Exercise details.
Could you transcribe the entries below exactly, without any of the pictures?

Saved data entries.
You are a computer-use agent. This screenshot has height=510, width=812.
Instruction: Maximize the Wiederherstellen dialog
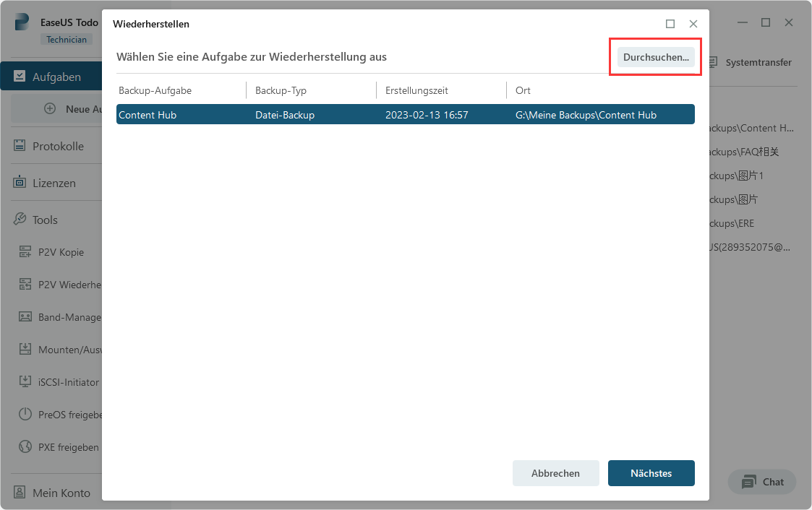(x=670, y=24)
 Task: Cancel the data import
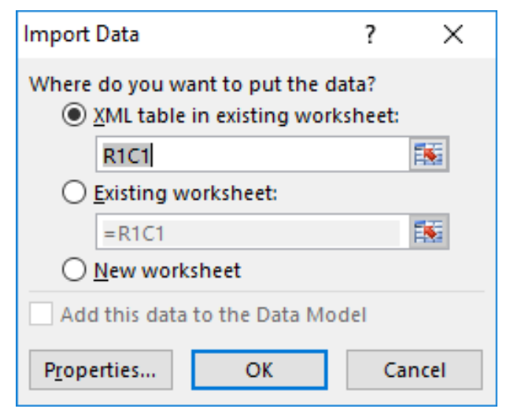point(414,370)
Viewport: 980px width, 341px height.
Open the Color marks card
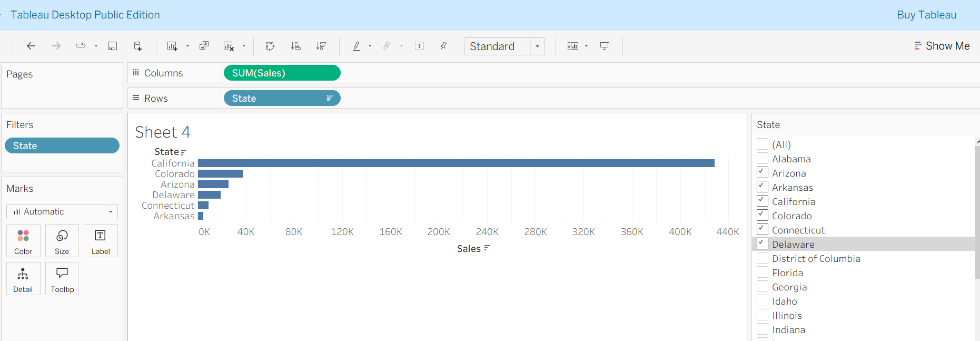coord(23,241)
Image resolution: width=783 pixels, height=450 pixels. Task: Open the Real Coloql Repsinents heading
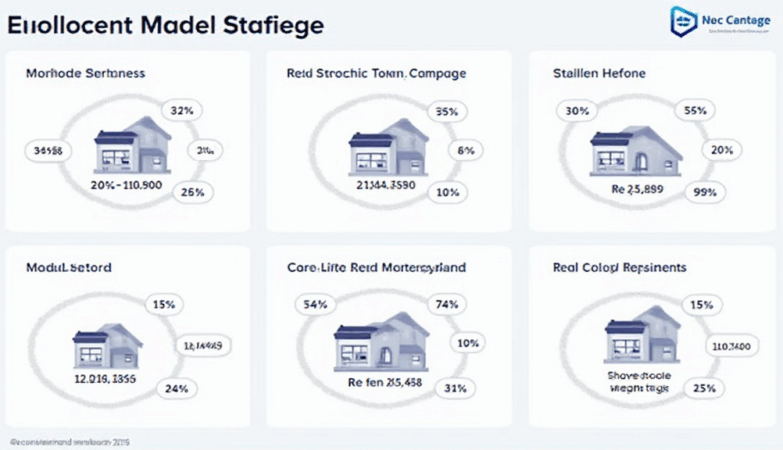click(619, 268)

Output.
You are a computer-use agent. This screenshot has height=510, width=812.
Instruction: Maximize the Wiederherstellen dialog
(x=670, y=24)
 Task: Cancel the data import
point(414,370)
Viewport: 980px width, 341px height.
Open the Color marks card
coord(23,241)
Image resolution: width=783 pixels, height=450 pixels. Task: Open the Real Coloql Repsinents heading
click(619, 268)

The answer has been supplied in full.